England seemed to have won through Eric Diers goal when Vasili Berezutski equalised in trauma time to earn a draw for Russia in Marseille
There is not much more brutal in football than a last-minute aim and, for England, it was a numbing sense of disappointment at the final whistling. They have waited an awfully long time to win their opening match of a European Championship and the clock had ticked into its third minute of stoppage day when their chance to end that long run, stretching back to 1980, was wrenched from their grasp.
What followed was shocking in the extreme, with hundreds of Russian troublemakers storming the adjacent section of England fans, and Uefa will be under serious pressure to take action judging by the mix of violence and mass anxiety that ensued. It was a dismal style to end the night, with thousands of people fleeing in terror.
On the pitching there was a contrasting scene created by the two situates of players and their own reactions. For Russia, it was a mix of relief and exhilaration. For England, there was raw disappointment and the unmistakable sense they had blown it.
Roy Hodgson argued there were still plenty of encouraging signs and he was right, to a degree, even if it can never be a good sign when a squad are guilty of this form of carelessness. England had enough chances to make it a comparatively stress-free victory but it was not until the 73 rd minute that they ran ahead, politenes of Eric Diers free-kick, and it was a galling route to surrender that lead.

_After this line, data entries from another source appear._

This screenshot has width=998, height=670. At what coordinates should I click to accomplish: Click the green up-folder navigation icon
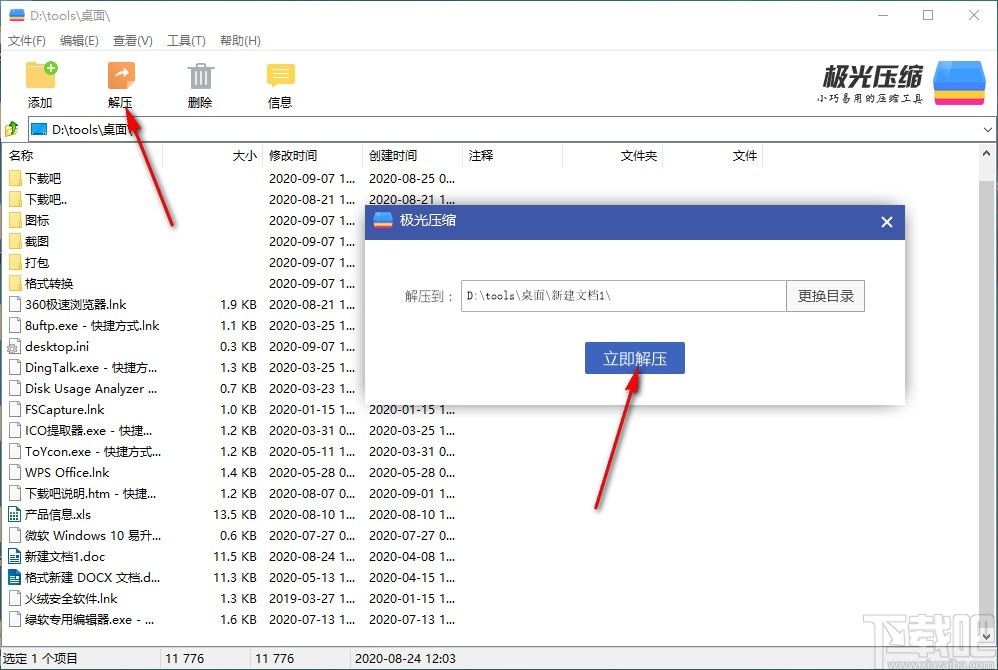[x=11, y=129]
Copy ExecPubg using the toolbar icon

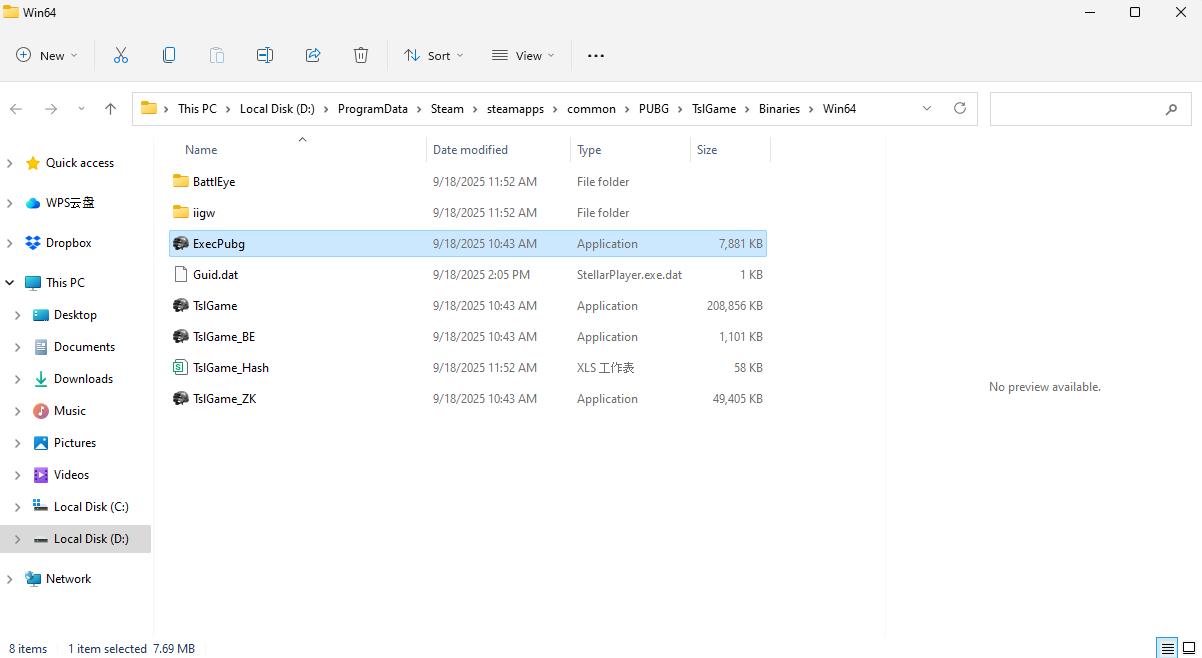pyautogui.click(x=169, y=55)
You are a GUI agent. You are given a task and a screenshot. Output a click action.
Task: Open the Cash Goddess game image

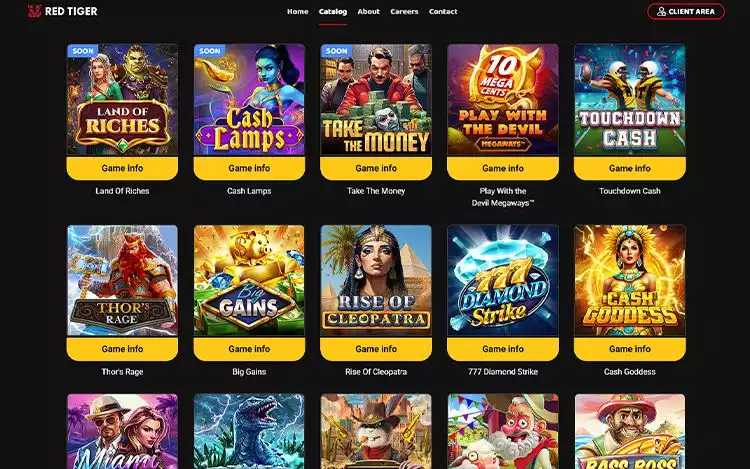(x=629, y=280)
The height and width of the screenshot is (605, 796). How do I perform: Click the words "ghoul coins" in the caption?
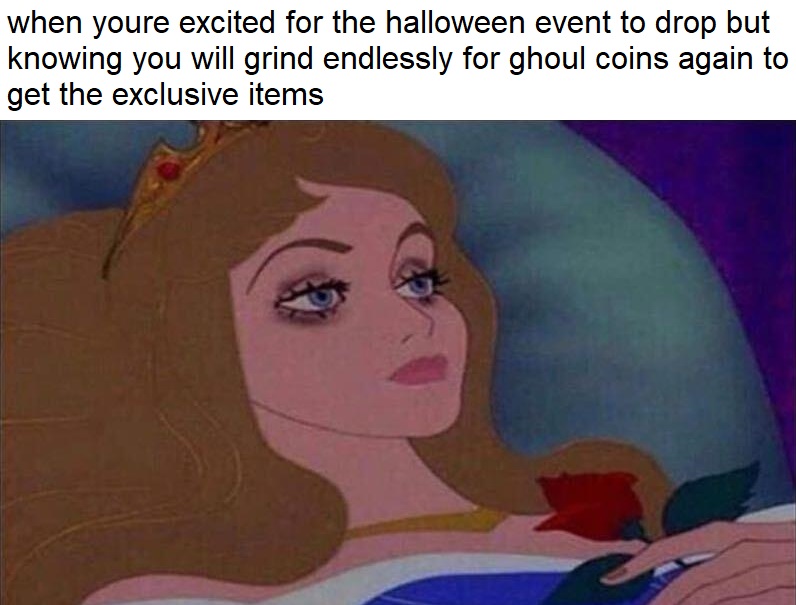pyautogui.click(x=588, y=60)
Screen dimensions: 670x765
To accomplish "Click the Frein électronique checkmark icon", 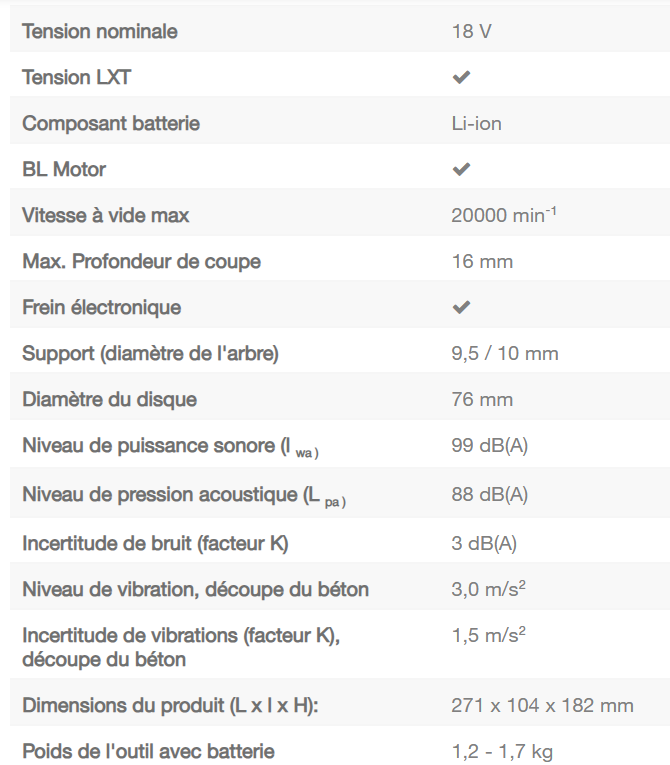I will point(461,307).
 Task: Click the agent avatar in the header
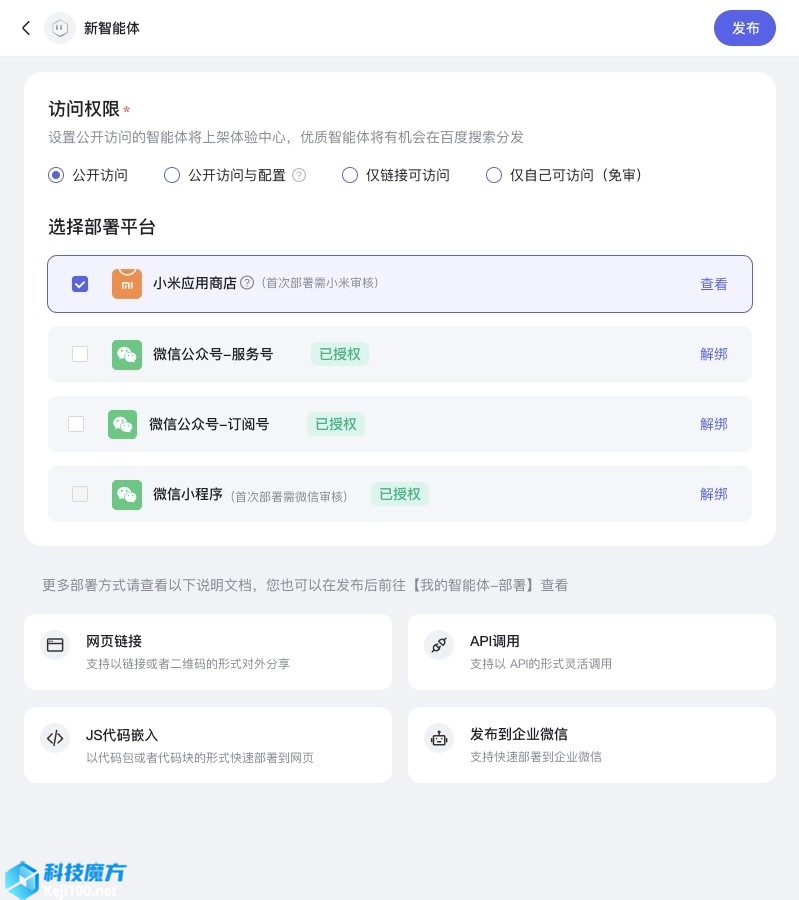[60, 28]
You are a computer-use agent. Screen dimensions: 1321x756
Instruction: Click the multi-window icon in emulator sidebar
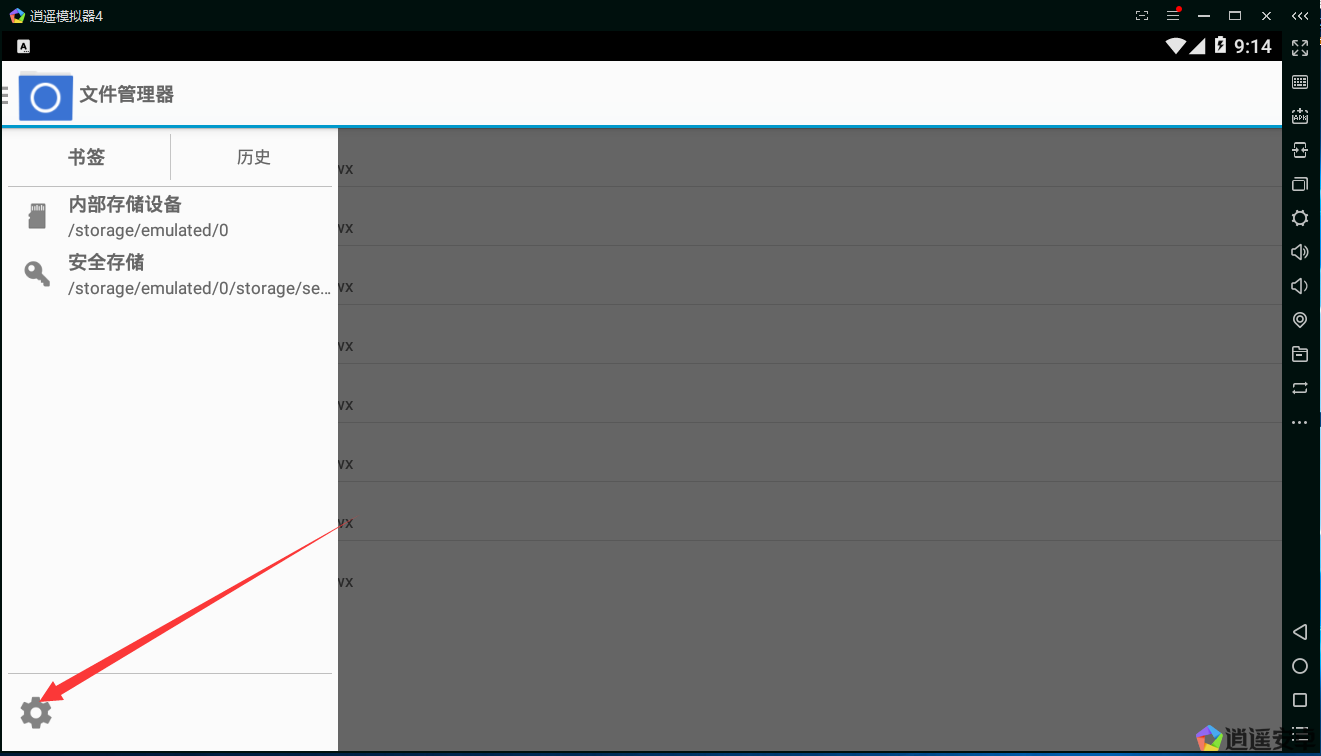click(x=1300, y=184)
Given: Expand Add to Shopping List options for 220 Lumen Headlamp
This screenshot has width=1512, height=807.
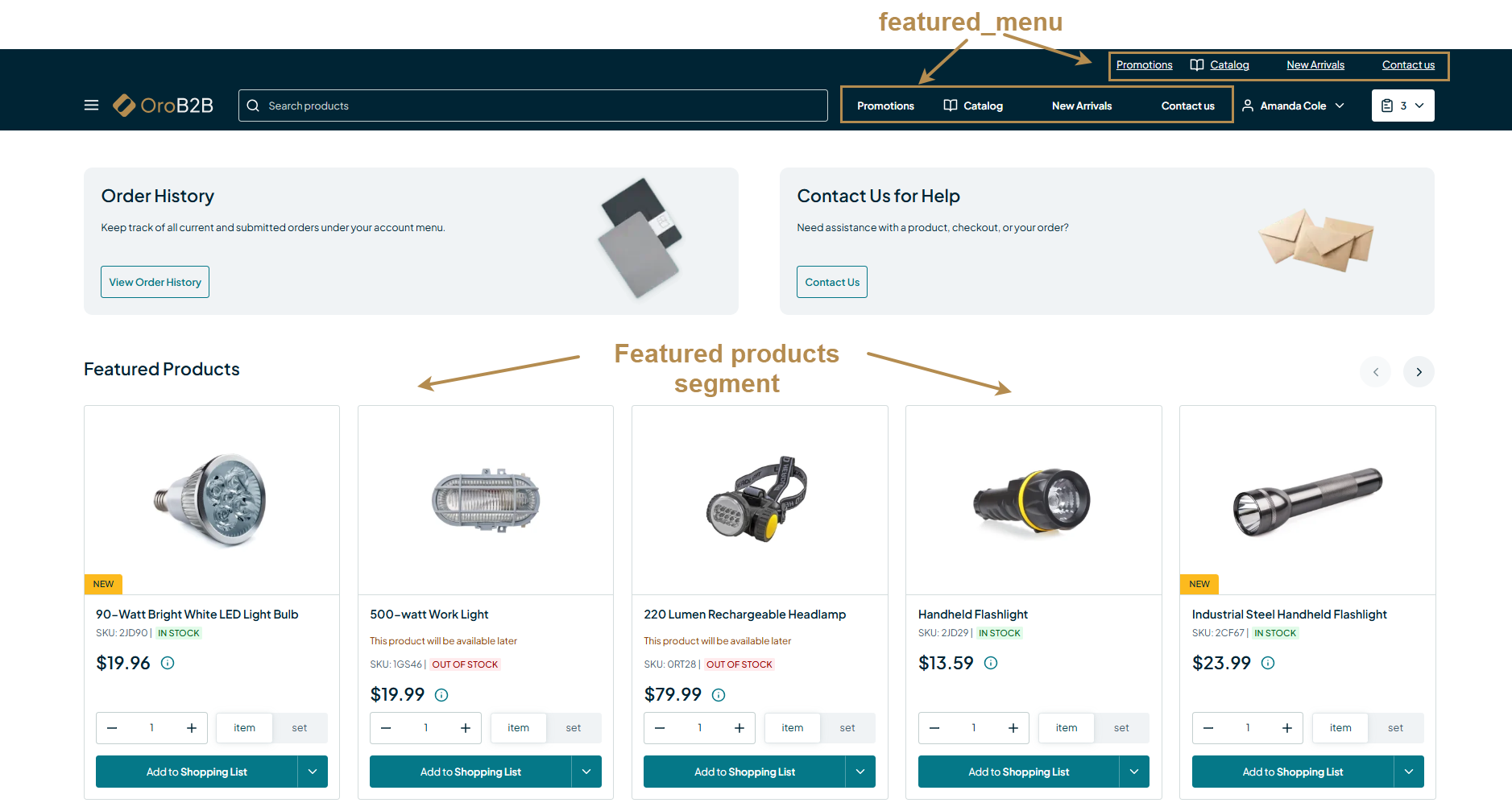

James Milner, one of Englands second-half substitutes, let Georgi Schennikov go past him far too easily to deliver the cross. The Russia captain, Vasili Berezutski, had managed to get in between Danny Rose and Dele Alli and his looping header was on its route into the far corner of Joe Harts net, nearly in slow motion.
Hodgson, describing himself as bitterly disappointed, must now decide whether to stick to his new 4-1-2-3 formation for the game against Wales on Thursday, but there will also be some difficult questions for the England manager. Yet again it was hard to understand why Harry Kane now takes the teams corners, but Wayne Rooneys substitution was even more perplexing bearing in mind he had played with distinction in his new midfield role and, perhaps most importantly, had the kind of experience that was needed late on.
Jamie Vardy was not involved at all, despite having the velocity to trouble an ageing Russian defence in the final exchanges, and the nature of the equaliser did nothing to scatter the hypothesi that Englands defense is too vulnerable.
On a more positive note, Rooney justified his selection in midfield and, for the most portion, England played with movement and fluidity. Hodgson had five players from Tottenham Hotspur in his starting lineup and Dele Allis early nutmeg on Roman Neustdter speedily demonstrated the midfielder would not be fazed in any way by his first tournament experience.
With Kyle Walker and Rose surging forward from the full-back postures, there cannot be many other sides in the competition to play with a more adventurous shape.
What England absence was the know-how to spare themselves the late ordeal when until that phase they were the very best side by some distance.